Terry Taylor – photo courtesy Chris Swisher

He goes through several different lessons for his impromptu class: How to throw a better clothesline, how to sell a kick, how to avoid getting your teeth smashed in accidentally. Showing them new spins on old moves and standard routines. Teaching them in-ring psychology like how and when to interact with the crowd. Part coach, part guidance counselor, part drill sergeant, his words are the only sound in the entire room.

“Why would you do that? The audience won’t buy that… This is the most important thing you’ll ever learn in wrestling… I don’t know why guys like to do this, because it never works!” Each lesson followed by a demonstration on an eager volunteer. Often, to drive his point home, he uses anecdotes and stories from his personal experiences and observances of other wrestlers. “Ric Flair does this all the time… Steve Austin does this better than anyone I’ve seen… Do this, and you’ll look like the Iron Sheik.”

After the session is over, after every question has been asked and answered, Taylor heads to the dressing room to prepare for the night’s show. In the ring, his pupils ready themselves for their matches, discussing among themselves what they have been taught, trying out the techniques demonstrated by their professor, bouncing further ideas off each other using his teaching as their springboard.

“I do it because I love it,” Taylor tells SLAM! Wrestling about why he conducts such sessions. “I want to bring back some of what this business used to be.” For Taylor, that means returning back to a day when storytelling was done in the ring. It’s a far cry from today’s standard, where a match on TV could be given as little as two minutes, and an interview can go on for ten or more.

“I wrestled Killer Karl Kox, who could have the crowd happy or sad just by doing whatever he did in the ring. The art of what he could do is gone. I liken the state of professional wrestling now to Hollywood. Is there a great actor who can thrill someone with their performance without pyrotechnics or computer-generated monsters and make money? I don’t think so. Now it’s the Scorpion King with $80 million worth of special effects, or the Star Wars movie, or Jurassic Park. It’s all done with computers, it’s bells and whistles. Same thing is happening with our business. The audience is not satisfied with somebody going out there and pouring their heart out and trying to take someone on an emotional roller coaster ride. They’re too discerning, they’re too sophisticated. They want more.”

The wrestling industry is changing, no doubt about it. A few years ago, hitting an opponent with a chair was seen as a brutally violent tactic — today, it’s considered fairly tame. Back then, a wrestler who performed a move off the top rope was daredevil, a risk-taker. Today’s high spots are from the tops of cages, or in some cases, platforms and balconies 30 feet up or higher.
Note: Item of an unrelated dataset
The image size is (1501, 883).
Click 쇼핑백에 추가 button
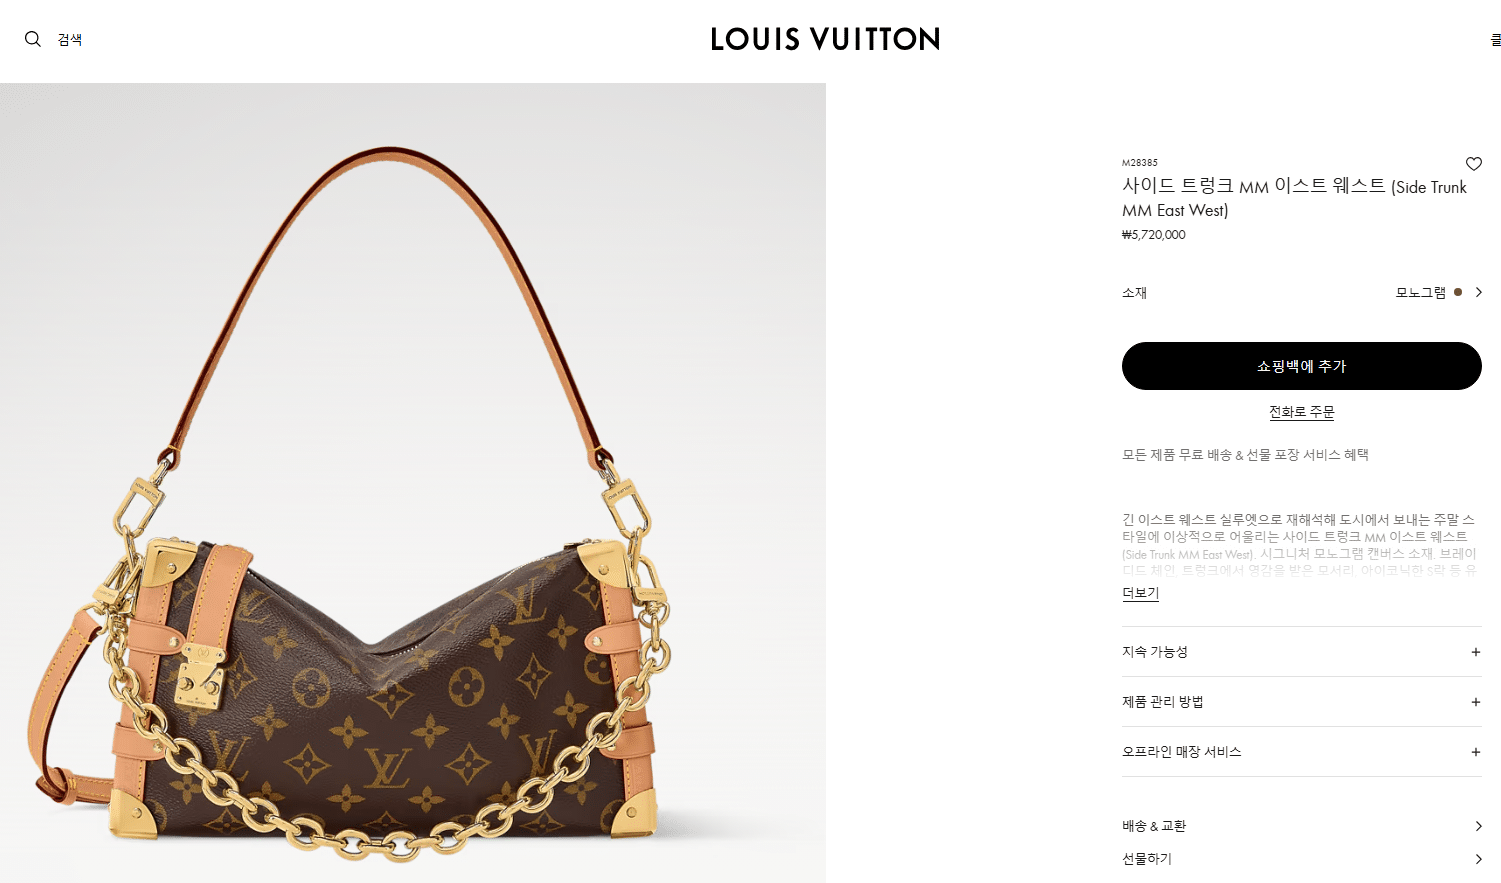tap(1301, 366)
Yes, it’s what the audience has come to expect, but that doesn’t necessarily make it right, says Taylor. Nor is it right that the wrestlers continue to risk life and limb to meet these sometimes unfair expectations put on them by the fans.

“A lot of young guys think that because the audience cheers ‘ECW!’ or ‘You (messed) up’, they should immediately respond and do something to make the audience like them. Screw ’em. The audience will never tell me what to do. (If) they sit there and chant ‘Boring’, I’ll sing right along with them,” he says, waving his arms like a conductor to emphasize his point. “If I have a guy in a headlock, and they say ‘we want blood’, I stand up, make them think I’m going to do something huge, and then put the headlock right back on the guy.”

“The guys now, if the fans aren’t screaming all the time, they start to panic, when ultimately the fans shouldn’t dictate the match. A movie doesn’t speed up or slow down because the audience is cheering. You get what the movies give you. Guys now aren’t sure enough about their craft to be able to dictate what they give the audience; the audience now dictates what happens. And that’s completely backwards.”

And at the end of the day, says Taylor, if he can teach someone that, then his job is done.